Harlan Ellison declared the film was "that incredible rarity, a film of entertainment that comes to grips with second and third-level philosophical concepts. A film of meaning."

Sight and Sound called it a "slightly pretentious oddity of a metaphysical thriller" with "limping direction, but a script which lakes its attractive cast out on some rather intriguing limbs." A later review in the same magazine from Tim Lucas said, "Lurking behind its John Woo-like title is a movie that lures people in with the promise of an action thriller but then presents them with a heady talk-fest about love, morality and commitment. It may be the artiest picture produced by a major US studio up to that time." Filmink said the film "sounds like a try-hard commercial project (assassin falls in love) but it’s actually super arty, with lots of chat... Coburn isn’t ideal in a role better suited for Lee Marvin, but the movie gets points for being different."

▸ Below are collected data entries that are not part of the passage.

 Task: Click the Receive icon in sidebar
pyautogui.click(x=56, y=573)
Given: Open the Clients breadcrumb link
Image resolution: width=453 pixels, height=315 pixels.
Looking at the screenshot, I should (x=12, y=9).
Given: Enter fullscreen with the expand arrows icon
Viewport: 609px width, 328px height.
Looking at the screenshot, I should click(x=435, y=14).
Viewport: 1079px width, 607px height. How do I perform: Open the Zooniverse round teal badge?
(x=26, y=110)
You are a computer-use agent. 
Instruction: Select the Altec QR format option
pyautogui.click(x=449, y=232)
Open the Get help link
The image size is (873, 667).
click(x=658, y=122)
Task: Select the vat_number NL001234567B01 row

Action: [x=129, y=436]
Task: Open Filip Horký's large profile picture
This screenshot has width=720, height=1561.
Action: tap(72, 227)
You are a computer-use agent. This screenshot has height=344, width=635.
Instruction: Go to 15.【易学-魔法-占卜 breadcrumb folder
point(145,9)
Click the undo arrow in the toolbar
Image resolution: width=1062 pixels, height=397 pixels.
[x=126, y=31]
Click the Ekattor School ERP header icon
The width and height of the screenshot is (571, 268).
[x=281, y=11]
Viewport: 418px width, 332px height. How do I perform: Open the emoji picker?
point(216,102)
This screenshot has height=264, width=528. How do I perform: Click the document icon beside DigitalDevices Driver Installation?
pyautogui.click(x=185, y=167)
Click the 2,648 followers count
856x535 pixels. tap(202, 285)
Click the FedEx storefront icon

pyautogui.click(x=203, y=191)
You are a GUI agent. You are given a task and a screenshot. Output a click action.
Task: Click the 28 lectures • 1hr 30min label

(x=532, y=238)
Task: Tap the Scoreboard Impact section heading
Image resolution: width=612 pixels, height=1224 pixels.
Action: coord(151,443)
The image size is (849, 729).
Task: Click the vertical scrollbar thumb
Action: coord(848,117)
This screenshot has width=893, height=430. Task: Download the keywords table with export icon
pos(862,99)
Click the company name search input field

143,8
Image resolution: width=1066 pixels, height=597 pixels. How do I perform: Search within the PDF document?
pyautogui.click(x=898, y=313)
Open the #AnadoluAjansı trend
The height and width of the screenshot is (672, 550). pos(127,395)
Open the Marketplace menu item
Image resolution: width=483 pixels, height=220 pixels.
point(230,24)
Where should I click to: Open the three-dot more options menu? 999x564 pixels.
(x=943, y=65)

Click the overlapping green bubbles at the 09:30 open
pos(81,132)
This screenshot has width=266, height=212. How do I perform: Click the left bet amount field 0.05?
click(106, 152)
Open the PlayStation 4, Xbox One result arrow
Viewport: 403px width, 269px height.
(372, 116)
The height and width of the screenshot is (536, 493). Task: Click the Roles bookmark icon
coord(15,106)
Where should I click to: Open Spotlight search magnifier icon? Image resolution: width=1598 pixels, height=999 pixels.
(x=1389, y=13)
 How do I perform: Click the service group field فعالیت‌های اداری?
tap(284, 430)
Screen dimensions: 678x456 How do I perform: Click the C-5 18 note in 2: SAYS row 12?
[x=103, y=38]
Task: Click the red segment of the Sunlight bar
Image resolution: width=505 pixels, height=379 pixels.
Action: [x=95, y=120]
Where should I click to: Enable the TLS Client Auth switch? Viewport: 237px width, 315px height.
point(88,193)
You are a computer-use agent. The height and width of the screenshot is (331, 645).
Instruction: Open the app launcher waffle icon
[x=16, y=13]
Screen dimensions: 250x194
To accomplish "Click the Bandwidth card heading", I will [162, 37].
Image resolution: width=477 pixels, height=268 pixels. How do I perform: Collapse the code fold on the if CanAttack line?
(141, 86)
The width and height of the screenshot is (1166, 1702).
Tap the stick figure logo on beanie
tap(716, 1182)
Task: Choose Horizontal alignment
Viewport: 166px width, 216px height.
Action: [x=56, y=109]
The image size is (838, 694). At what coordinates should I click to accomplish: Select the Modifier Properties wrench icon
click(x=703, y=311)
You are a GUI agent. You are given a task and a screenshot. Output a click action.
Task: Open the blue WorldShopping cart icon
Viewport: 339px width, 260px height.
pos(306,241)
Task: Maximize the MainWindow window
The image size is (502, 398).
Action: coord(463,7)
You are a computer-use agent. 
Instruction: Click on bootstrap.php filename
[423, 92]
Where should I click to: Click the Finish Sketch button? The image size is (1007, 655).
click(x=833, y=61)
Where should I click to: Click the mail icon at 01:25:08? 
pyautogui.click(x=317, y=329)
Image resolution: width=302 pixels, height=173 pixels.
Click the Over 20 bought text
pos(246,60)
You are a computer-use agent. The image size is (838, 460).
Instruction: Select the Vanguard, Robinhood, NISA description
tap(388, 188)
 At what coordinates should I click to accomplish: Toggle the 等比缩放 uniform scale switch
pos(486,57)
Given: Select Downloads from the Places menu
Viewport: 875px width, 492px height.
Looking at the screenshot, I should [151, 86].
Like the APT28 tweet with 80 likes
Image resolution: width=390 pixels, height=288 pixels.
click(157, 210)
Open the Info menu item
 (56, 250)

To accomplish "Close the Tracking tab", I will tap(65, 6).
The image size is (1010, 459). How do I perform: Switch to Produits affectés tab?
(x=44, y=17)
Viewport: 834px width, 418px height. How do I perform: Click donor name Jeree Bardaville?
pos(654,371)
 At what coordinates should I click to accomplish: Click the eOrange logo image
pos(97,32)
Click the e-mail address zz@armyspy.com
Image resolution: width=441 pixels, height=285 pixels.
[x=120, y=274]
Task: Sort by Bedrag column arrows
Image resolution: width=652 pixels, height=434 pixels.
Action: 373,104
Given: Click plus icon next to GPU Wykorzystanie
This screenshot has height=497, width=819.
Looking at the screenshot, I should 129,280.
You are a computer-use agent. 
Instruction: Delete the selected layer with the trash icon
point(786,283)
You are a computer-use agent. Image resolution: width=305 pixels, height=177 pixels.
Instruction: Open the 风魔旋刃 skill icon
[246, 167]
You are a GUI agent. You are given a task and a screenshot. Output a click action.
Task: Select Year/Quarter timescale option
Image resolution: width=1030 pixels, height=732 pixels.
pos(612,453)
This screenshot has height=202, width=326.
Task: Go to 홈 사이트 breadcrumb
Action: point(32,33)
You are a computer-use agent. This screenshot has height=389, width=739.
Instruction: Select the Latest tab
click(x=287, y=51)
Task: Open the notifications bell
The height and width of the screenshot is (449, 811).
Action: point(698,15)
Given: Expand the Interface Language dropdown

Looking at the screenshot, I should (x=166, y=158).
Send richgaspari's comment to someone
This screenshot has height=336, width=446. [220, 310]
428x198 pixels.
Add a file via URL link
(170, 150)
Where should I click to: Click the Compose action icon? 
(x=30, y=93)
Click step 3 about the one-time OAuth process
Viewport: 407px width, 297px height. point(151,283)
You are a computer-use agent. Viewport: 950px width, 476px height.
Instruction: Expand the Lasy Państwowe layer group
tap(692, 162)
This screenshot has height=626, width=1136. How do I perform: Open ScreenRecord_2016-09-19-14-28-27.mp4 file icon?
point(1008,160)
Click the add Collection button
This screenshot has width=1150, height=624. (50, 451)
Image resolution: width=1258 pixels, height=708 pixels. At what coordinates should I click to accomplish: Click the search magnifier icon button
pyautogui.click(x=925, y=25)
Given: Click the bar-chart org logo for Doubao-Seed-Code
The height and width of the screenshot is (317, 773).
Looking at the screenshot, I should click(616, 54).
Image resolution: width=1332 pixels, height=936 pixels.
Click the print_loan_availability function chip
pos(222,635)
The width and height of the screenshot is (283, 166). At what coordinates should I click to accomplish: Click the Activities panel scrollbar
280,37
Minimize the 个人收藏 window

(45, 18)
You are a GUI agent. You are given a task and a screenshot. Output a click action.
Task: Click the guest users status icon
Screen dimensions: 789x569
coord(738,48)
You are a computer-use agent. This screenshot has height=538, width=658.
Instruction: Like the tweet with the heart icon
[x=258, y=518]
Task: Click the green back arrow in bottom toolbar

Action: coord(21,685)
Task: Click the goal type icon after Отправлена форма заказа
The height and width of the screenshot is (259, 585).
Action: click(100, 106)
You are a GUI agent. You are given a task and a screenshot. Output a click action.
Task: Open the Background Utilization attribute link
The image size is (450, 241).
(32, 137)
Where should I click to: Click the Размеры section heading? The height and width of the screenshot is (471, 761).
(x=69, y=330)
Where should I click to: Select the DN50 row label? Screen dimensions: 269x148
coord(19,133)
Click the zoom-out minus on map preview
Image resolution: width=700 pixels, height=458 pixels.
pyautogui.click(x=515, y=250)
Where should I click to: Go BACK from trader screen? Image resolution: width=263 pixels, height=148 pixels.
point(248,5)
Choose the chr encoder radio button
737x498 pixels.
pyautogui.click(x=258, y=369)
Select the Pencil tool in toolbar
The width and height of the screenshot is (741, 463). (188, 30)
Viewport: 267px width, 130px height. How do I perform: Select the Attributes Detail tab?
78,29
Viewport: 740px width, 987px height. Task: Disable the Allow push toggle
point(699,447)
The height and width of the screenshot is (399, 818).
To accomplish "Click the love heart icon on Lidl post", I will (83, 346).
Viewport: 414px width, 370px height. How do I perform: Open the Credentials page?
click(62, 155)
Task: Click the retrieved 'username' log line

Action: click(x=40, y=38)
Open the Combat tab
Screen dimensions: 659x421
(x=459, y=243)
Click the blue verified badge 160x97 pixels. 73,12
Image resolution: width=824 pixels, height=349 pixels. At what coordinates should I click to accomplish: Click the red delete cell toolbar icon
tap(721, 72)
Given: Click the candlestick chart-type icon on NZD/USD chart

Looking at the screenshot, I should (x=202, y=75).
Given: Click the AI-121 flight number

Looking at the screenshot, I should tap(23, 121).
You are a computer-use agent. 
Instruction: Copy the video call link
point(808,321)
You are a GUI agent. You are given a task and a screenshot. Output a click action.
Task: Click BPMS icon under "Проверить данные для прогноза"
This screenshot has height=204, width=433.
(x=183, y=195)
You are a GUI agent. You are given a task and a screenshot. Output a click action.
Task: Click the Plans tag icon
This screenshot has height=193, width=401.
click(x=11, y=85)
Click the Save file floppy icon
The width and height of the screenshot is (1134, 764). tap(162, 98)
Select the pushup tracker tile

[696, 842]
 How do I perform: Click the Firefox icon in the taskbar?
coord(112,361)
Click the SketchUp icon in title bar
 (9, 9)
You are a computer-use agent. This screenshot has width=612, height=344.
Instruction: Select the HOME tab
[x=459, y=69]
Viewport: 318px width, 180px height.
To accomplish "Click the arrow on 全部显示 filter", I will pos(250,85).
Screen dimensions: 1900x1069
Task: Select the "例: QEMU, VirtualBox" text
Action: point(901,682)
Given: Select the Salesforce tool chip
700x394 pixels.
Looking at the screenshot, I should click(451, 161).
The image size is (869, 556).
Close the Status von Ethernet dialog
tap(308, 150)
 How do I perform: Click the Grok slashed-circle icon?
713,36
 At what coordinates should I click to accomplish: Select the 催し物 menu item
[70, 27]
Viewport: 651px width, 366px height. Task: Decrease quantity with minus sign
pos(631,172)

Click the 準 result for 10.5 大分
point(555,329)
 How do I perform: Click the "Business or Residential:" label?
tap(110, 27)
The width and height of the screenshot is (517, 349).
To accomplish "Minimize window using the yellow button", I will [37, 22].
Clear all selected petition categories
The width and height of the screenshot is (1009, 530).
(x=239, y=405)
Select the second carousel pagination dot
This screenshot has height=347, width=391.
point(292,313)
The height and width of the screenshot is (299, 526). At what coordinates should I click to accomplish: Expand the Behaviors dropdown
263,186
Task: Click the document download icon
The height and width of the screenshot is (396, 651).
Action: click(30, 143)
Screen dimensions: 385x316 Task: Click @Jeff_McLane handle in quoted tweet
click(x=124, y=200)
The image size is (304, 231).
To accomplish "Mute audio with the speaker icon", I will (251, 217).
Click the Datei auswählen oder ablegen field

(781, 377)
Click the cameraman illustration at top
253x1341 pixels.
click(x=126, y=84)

Sam Peckinpah, who at one stage was going to form a company with Pogostin, said of Hard Contract, "I read the script and I saw the film. I think he’s a very talented writer. But he doesn’t understand making films."

===Box office===
According to Fox records the film required $7,200,000 in rentals to break even and by December 11, 1970, it had made $3,200,000, making it a loss for the studio.

==Subsequent release==
Hard Contract was first broadcast on television by ABC in 1974. It was released on VHS by 20th Century Fox in 1982 in the UK and by Fox Video in 1996 in the United States.

Ster-Kinekor Video and CBS/Fox Video released the film with 20th Century Fox, which was released on VHS in 1990 in South Africa.